Dosing & Numerical Pearls
- Steroid pulse: 3{-}5\;\text{mg kg}^{-1}\text{/dose} IV × 3{-}5.
- rATG total: 6\;\text{mg kg}^{-1} (induction benchmark) but 4.5{-}10\;\text{mg kg}^{-1} flexibility.
- PLEX frequency: every 48 h; rounds = antibody strength (low:5, high:10).
- IVIG after each PLEX: 100\;\text{mg kg}^{-1} to avoid rebound; optional high-dose 2\;\text{g kg}^{-1} at end.
- Rituximab: single dose 375\;\text{mg m}^{-2}, repeat in 1–2 wk if needed.
Ethical & Practical Considerations
- Balance benefit vs toxicity: infections, PTLD, malignancy, cytopenias.
- “Make the punishment fit the crime”—avoid over-treatment in scarred grafts with limited salvage potential.
- Ensure precision diagnosis (biopsy + DSA + biomarkers) before aggressive therapy.
- Long-term focus: adherence counseling, prevent chronic rejection progression.
Take-Home Messages
- Histology remains the gold standard; biomarkers are adjunctive, not substitutes.
- Subclinical rejection is common; surveillance strategies (protocol biopsy, cfDNA, GEP) can detect otherwise silent injury.

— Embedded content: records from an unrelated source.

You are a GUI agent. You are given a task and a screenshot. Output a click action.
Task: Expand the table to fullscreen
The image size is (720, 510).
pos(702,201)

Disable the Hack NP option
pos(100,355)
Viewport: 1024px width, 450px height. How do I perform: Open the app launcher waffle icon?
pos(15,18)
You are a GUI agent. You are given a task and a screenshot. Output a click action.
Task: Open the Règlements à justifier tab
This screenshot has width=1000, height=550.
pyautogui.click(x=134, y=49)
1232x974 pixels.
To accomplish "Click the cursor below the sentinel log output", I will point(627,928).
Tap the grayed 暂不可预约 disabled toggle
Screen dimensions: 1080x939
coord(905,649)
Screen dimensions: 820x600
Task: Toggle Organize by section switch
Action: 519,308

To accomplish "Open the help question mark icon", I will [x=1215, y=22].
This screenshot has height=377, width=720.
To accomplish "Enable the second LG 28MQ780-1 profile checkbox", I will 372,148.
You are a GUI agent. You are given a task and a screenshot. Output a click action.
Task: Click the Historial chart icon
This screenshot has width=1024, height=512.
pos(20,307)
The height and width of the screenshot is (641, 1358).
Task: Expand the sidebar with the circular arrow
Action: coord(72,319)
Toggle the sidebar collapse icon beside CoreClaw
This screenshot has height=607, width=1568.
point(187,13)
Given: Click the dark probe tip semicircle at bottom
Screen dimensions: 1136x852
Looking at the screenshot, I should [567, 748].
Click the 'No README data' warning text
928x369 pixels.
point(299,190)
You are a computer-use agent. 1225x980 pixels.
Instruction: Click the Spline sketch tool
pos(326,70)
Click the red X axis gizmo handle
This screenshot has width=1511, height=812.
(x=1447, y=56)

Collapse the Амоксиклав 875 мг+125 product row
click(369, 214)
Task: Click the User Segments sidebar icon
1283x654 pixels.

- Differentiate T-cell vs antibody-mediated rejection—therapies target distinct immune mechanisms.
- Combine anti-inflammatory, depleting, and antibody-modulating therapies rationally, matching severity and chronicity.
- Continuous reassessment post-therapy (clinical, serologic, histologic) is key to optimizing long-term graft survival.